Task:
Take each line from the entries that holds "cell" and copy it out.

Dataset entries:
--*--
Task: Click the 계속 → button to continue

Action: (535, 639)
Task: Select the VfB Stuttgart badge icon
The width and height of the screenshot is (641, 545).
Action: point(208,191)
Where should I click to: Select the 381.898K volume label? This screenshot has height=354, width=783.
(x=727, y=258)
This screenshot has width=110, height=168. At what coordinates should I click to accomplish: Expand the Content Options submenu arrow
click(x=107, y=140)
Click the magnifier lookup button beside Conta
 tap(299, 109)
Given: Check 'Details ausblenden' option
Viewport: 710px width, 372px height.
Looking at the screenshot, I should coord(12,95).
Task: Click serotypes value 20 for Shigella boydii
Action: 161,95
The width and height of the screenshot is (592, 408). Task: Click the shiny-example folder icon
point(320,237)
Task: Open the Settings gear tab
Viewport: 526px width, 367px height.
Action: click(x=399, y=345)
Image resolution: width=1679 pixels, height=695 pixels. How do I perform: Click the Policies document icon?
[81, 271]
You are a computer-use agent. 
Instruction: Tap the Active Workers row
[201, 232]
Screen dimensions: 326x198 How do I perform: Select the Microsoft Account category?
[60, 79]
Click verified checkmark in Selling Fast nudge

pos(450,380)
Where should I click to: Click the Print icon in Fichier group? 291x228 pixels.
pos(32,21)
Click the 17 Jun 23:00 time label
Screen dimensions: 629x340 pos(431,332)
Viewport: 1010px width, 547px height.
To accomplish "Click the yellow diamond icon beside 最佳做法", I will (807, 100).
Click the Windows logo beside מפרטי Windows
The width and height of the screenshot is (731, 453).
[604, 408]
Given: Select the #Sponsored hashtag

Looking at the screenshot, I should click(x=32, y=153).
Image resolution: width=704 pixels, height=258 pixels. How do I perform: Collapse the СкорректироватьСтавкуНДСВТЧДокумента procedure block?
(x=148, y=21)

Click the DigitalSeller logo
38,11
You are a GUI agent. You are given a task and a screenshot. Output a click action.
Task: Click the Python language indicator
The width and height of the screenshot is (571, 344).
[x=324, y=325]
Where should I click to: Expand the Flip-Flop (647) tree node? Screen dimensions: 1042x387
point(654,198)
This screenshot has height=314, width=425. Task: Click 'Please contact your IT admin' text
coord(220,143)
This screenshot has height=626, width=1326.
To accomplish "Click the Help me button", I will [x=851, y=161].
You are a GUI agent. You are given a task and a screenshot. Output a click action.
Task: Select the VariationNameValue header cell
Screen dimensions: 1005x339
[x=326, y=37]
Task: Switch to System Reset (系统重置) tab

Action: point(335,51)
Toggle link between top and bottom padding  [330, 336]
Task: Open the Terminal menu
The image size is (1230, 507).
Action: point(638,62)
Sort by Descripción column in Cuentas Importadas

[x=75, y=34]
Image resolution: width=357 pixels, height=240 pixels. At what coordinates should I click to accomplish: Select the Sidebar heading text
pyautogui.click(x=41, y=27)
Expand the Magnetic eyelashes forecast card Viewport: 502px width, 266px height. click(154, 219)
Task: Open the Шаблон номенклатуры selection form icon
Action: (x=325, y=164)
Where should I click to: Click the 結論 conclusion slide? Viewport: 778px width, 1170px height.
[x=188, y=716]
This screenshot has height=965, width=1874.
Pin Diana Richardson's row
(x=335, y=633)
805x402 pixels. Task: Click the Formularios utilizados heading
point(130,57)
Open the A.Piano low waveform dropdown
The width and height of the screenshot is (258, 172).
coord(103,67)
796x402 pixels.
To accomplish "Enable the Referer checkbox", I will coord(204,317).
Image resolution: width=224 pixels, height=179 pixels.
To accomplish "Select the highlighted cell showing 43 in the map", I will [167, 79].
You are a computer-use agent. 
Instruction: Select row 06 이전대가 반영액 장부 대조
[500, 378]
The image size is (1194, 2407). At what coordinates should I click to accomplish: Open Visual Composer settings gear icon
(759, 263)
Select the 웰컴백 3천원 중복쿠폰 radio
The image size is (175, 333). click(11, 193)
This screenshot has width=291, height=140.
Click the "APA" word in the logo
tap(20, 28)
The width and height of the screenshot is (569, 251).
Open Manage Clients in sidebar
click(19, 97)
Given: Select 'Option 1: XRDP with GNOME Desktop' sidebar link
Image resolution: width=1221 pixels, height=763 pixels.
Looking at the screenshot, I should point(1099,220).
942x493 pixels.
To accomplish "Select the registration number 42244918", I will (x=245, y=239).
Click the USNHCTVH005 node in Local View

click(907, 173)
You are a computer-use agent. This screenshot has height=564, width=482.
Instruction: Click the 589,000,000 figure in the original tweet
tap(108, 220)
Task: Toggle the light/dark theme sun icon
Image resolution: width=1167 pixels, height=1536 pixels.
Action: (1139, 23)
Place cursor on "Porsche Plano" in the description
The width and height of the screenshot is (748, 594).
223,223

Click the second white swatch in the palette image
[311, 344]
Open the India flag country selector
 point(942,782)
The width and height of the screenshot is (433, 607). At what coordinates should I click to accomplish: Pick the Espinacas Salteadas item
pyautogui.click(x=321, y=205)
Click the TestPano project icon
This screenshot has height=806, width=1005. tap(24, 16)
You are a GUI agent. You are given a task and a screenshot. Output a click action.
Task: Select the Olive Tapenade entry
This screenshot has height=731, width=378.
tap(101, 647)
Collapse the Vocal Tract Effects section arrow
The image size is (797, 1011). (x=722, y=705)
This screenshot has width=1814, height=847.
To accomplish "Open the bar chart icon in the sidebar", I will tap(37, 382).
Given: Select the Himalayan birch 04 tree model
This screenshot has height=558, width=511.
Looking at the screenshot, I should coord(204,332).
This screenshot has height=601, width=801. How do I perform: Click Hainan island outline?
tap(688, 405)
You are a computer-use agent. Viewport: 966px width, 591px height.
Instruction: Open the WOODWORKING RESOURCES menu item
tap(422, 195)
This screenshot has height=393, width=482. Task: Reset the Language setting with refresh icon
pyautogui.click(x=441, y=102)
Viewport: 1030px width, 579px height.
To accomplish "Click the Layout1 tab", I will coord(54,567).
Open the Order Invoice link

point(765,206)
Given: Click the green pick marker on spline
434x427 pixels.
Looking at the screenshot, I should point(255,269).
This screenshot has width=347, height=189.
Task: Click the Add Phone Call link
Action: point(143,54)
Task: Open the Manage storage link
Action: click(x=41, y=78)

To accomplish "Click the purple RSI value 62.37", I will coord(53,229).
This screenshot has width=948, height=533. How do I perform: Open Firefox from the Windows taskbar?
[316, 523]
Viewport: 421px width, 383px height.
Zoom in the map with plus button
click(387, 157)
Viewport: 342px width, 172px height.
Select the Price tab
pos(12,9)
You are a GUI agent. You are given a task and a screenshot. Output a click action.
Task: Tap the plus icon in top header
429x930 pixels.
--*--
Response to the task:
Task: Select the VariationNameValue header cell
To accomplish "Select the highlighted cell showing 43 in the map", I will [167, 79].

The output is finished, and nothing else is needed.